— Учредительное — потом, а сейчас — вся власть советам.
— Ври больше! — вмешался в разговор отец.
— Ей-богу, правду говорю! Сейчас только товарищ из Питера приехал. Там уж больше недели наш верх.
— Бреши?!
— Ей-богу, товарищ! Верный человек привез известия.
— А Керенский?
— По шапке! Бои во весь опор. Делов что было! Рязанов — против, Луначарский — против, Зиновьев — против, Ногин — против. А Ленин — за! Ну, конечно, голосовать. Проголосовали — отклонить. Но тут — фронтовики: как отклонить? Опять голосовать. Ну, конечно, приняли.
— Да ты постой! — перебил Васю отец. — Ты толком рассказывай.
— Да я толком говорю. Чего ж еще?
— Спешишь больно! Ты скажи, в чем дело-то?
— Фу-ты, будь ты неладно! Да я ж и говорю: Временное правительство по шапке. Министров — в кружку. Под замок. Вся власть съезду советов.
Драться не пришлось.
В ту же ночь, 20 ноября 1917 года, власть перешла к совету рабочих и солдатских депутатов. На заборах появились плакаты:
Второй всероссийский съезд советов рабочих и солдатских депутатов открылся. На нем представлено громадное большинство советов. На съезде присутствует ряд делегатов от крестьянских советов.
Опираясь на волю громадного большинства рабочих, солдат и крестьян, опираясь на совершившееся в Петрограде победоносное восстание рабочих и гарнизона, съезд берет власть в свои руки.
Временное правительство низложено. Большинство членов временного правительства уже арестовано.
Советская власть предложит немедленный демократический мир всем народам и немедленное перемирие на всех фронтах. Она обеспечит безвозмездную передачу помещичьих, удельных и монастырских земель в распоряжение крестьянских комитетов, отстоит права солдата, проведя полную демократизацию армии, установит рабочий контроль над производством, обеспечит своевременный созыв Учредительного собрания, озаботится доставкой хлеба в город и предметов первой необходимости в деревню, обеспечит всем нациям, населяющим Россию, подлинное право на самоопределение.

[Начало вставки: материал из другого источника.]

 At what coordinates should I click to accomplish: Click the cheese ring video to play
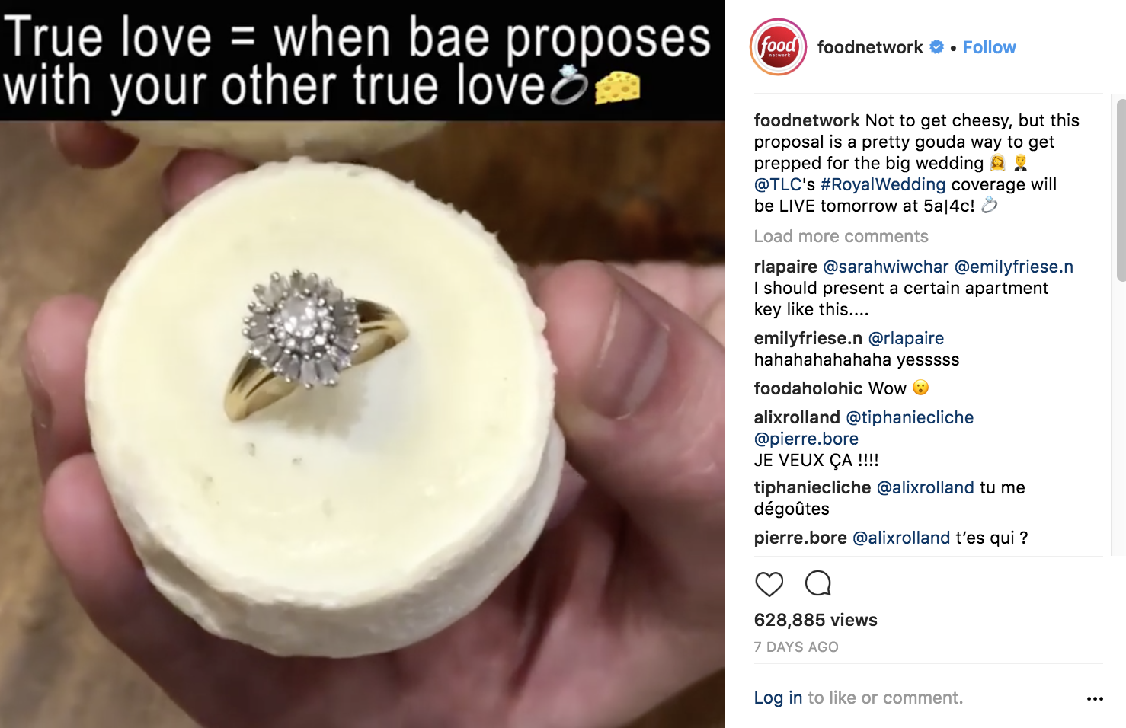363,423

Съезд постановляет: вся власть на местах переходит к советам рабочих, солдатских и крестьянских депутатов, которые и должны обеспечить подлинный революционный порядок.
Съезд призывает солдат в окопах к бдительности и стойкости. Съезд советов уверен, что революционная армия сумеет защитить революцию от всяких посягательств империализма, пока новое правительство не добьется заключения демократического мира, который оно непосредственно предложит всем народам. Новое правительство примет все меры к тому, чтобы обеспечить революционную армию всем необходимым путем решительной политики реквизиций и обложения имущих классов, а также улучшит положение солдатских семей.
Корниловцы — Керенский, Каледин и др. — делают попытки вести войска на Петроград. Несколько отрядов, обманным путем двинутых Керенским, перешли на сторону восставшего народа.
Солдаты, окажите активное противодействие корниловцу Керенскому. Будьте настороже.
Железнодорожники, останавливайте все эшелоны, посылаемые Керенским на Петроград.
Солдаты, рабочие, служащие, в ваших руках судьба революции и судьба демократического мира.
Да здравствует революция.
Всероссийский съезд советов рабочих и солдатских депутатов.
Делегаты от крестьянских советов.
Улицы города забиты нестройными толпами прибывших ночью матросов.
Черные от копоти, они проходят, перебрасываясь шуточками, весело скаля зубы.
На тротуарах стоят горожане, одетые в меховые шубы, стройные барышни, чиновники, гимназисты, старые барыни.
— Братишки, — кричит приземистый матрос с черными усиками, — глянь, девочки какие. Сахар. Недаром Митька-то поторапливал.
На тротуаре покашливают, барышни, сердито хмуря брови и краснея, прячутся за спины других.
Заметив на углу попа в енотовой шубе нараспашку, один из матросов, покинув ряды, бросился к попу, широко открыв могучие объятия.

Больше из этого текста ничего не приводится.